As an example, each of the discussed methods has been applied to δ-plutonium in “Electronic correlation induced expansion of Fermi pockets in δ-plutonium,” published in Physical Review B in 2020. In this work, we examined the Fermi surfaces to study the electronic correlations in momentum space (Fig 2). We included spin-orbit coupling in all methods, but no orbital polarization. Both the GWA and DMFT were able to capture the electronic correlations, but the GWA was roughly 40% faster than DMFT. This is also applicable to other strongly correlated materials including actinide and lanthanide compounds and alloys. Another advantage of the GWA is that because the computational expense is less intense, we can use the results to go beyond the electronic structure to model more complex material characteristics such as X-ray absorption spectra. We showed this with PuB4 in the 2020 Physical Review B article “Hybridization effect on the x-ray absorption spectra for actinide materials: Application to PuB4” by Chiu et al., where the end result can be directly compared with experimental results (Fig. 3). There are additional opportunities to use the GWA to explore novel quantum materials in which strong electronic and spin correlations play key roles in superconductivity.

### Summary

The methods discussed here are not the only first principles modeling techniques that can be used to calculate the electronic structures of strongly correlated materials. The challenge of these types of complex materials has and will continue to require a full exploration of the capabilities of many different techniques and tools. DMFT is a powerful method that is able to capture the physics of strong electronic correlations, but it is also computationally demanding and limited to structures that can be represented by relatively small unit cells.

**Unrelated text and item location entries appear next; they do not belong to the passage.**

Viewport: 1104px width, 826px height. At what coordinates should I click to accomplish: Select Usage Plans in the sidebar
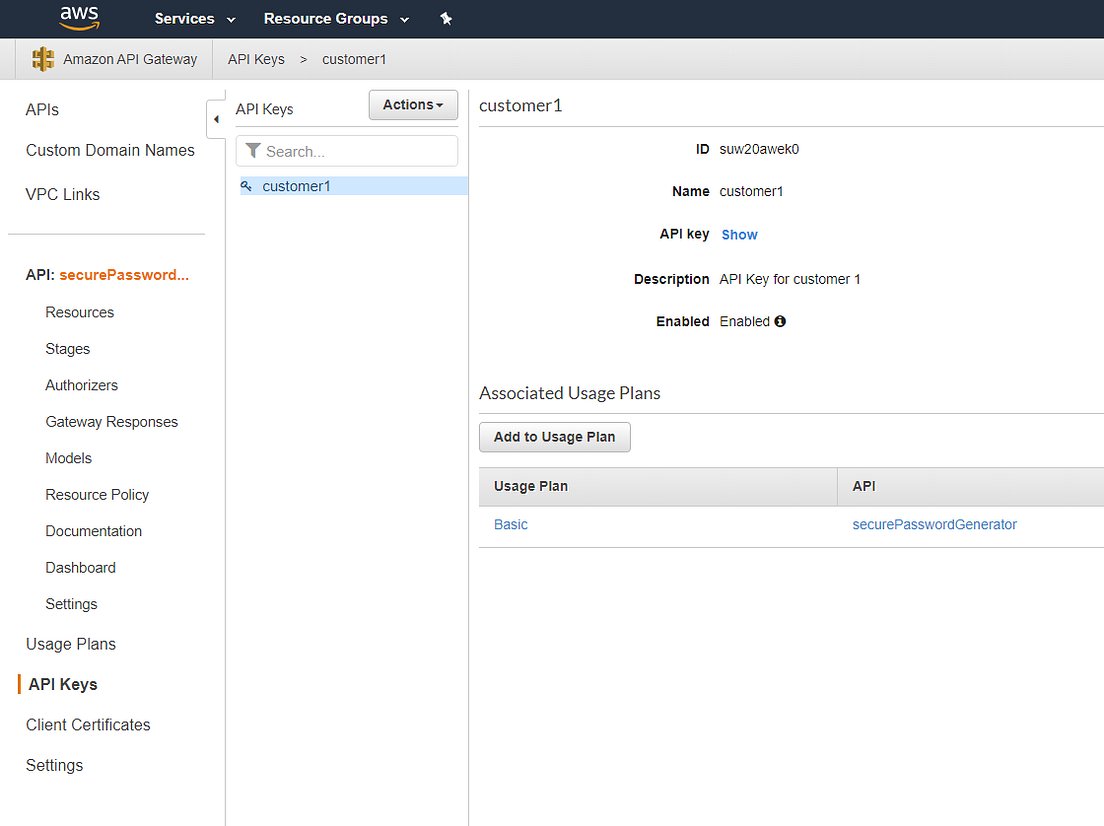(x=70, y=644)
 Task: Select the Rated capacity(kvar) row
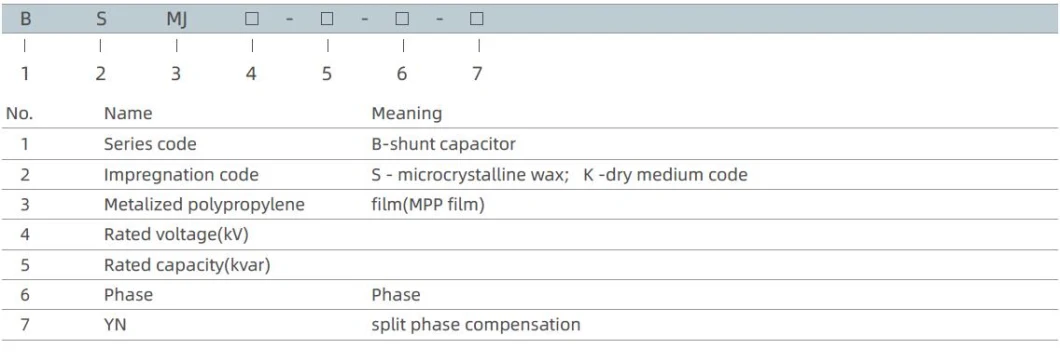pos(529,265)
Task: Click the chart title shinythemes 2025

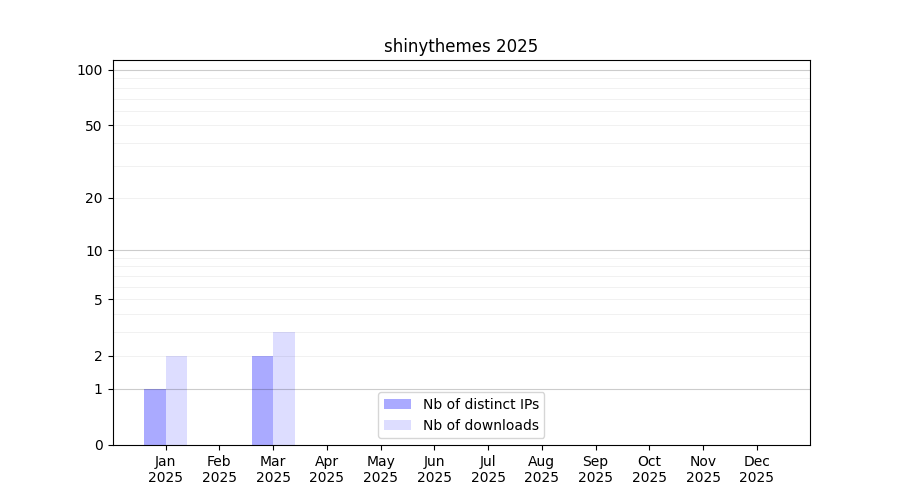Action: (x=461, y=46)
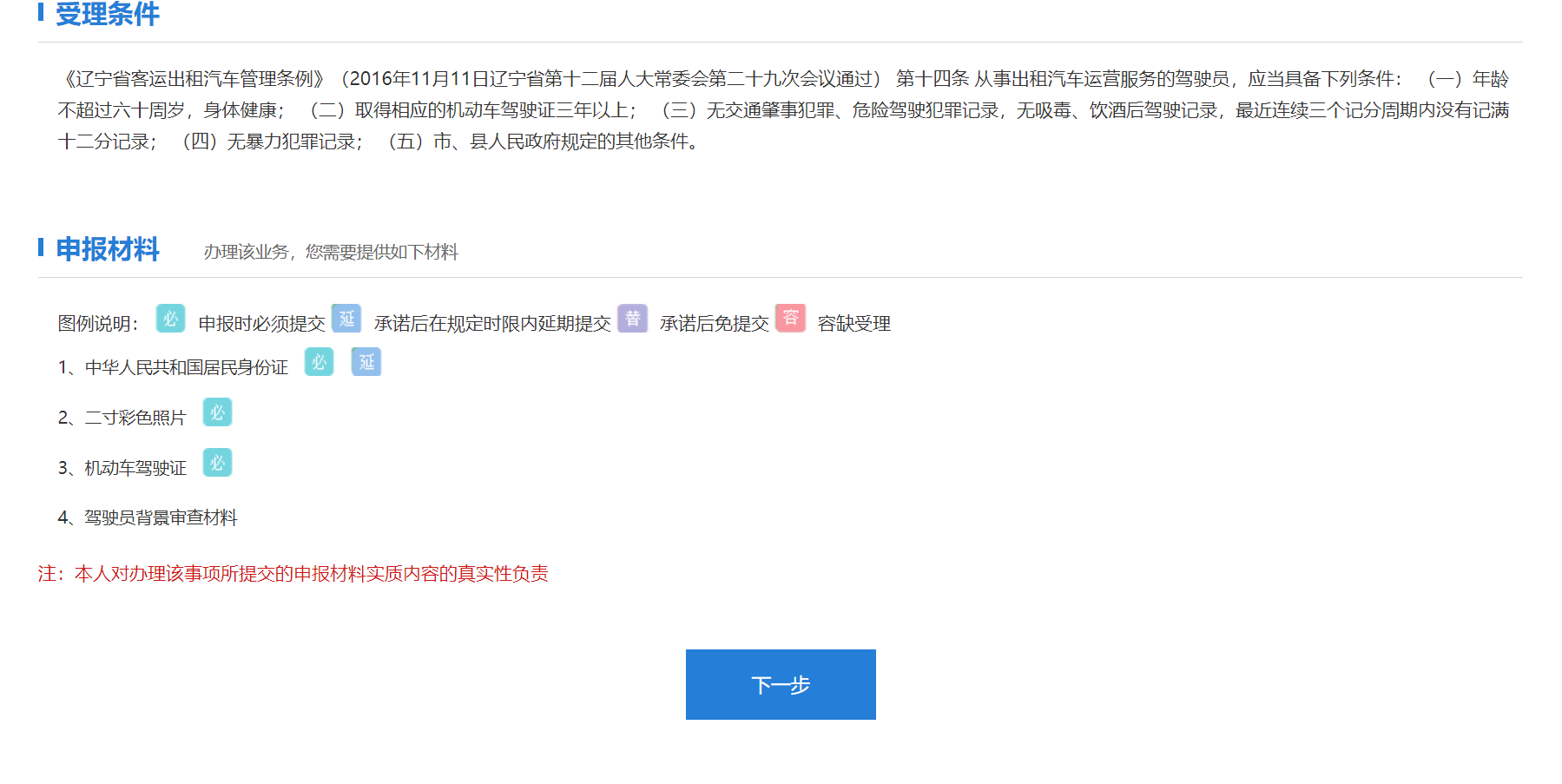Select the 二寸彩色照片 material item
1562x784 pixels.
[135, 418]
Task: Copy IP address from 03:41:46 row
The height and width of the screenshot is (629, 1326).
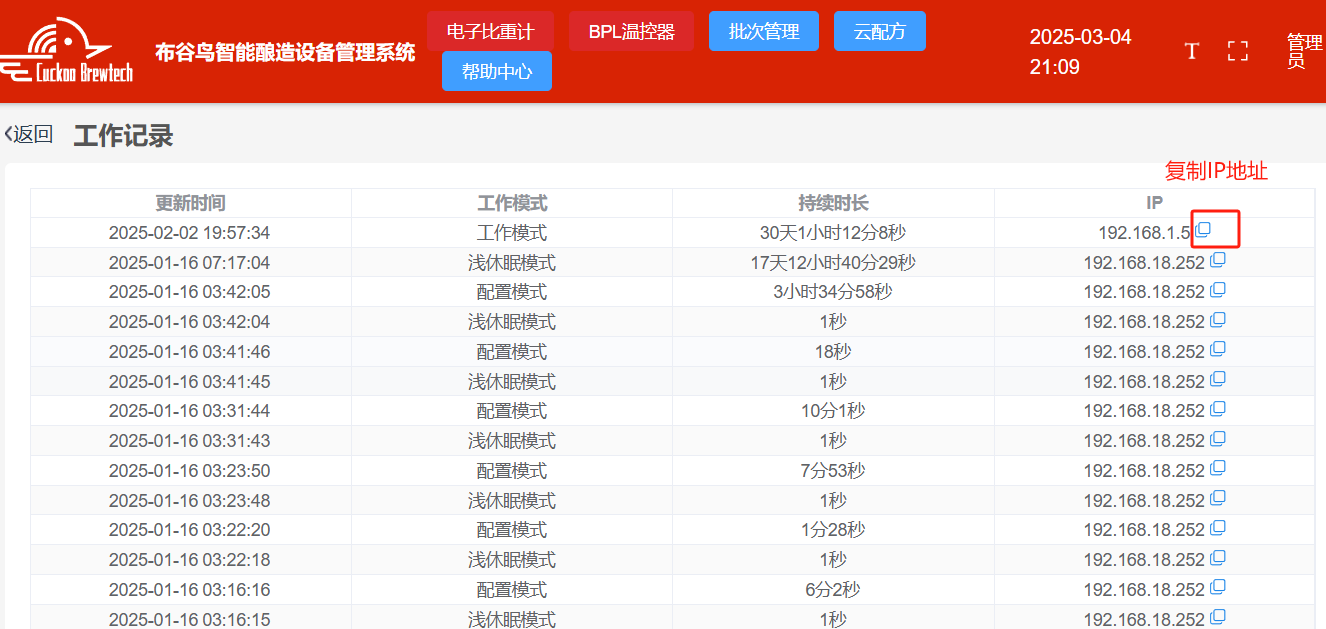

The GWA is slightly less accurate but allows for much more efficiency in terms of computational resources. This creates space for some flexibility in the types of physics and structures that may be studied. DFT, while not able to capture much of the physics of the electron-electron correlations, is still a useful tool to address a great deal of the groundwork research that still needs to be performed for the actinides. Rather than discarding the results we have obtained using DFT, we can use what we learn from the compendium of theory techniques and interpret the data from each method according to its limitations. The tools for truly accurate modeling of f-electron materials and strongly correlated systems are still being formed. It is necessary to use and expand the tools that we have to study the electronic structures of these materials and take the next step in accurate first principles modeling.

### Acknowledgments

Thanks to Wei-Ting Chiu, Jian-Xin Zhu, R. C. Albers, G. Kotliar, and, F. Ronning, Giacomo Resta, Tsung-Han Lee, Eric D. Bauer, Richard T. Scalettar, Q. Si, J. Singleton, P. Wolfle, N. Harrison, J. M. Wills, and G. Zwicknagl for helpful discussions. This work was carried out under the auspices of the U.S. Department of Energy (DOE) National Nuclear Security Administration under Contract No. 89233218CNA000001. The Fermi-surface topology analysis work was supported by the LANL LDRD Program. The DFT + DMFT simulation work at high temperatures was supported by the NNSA Advanced Simulation and Computing Program. It was, in part, supported by the Center for Integrated Nanotechnologies, a DOE BES user facility, in partnership with the LANL Institutional Computing Program for computational resource.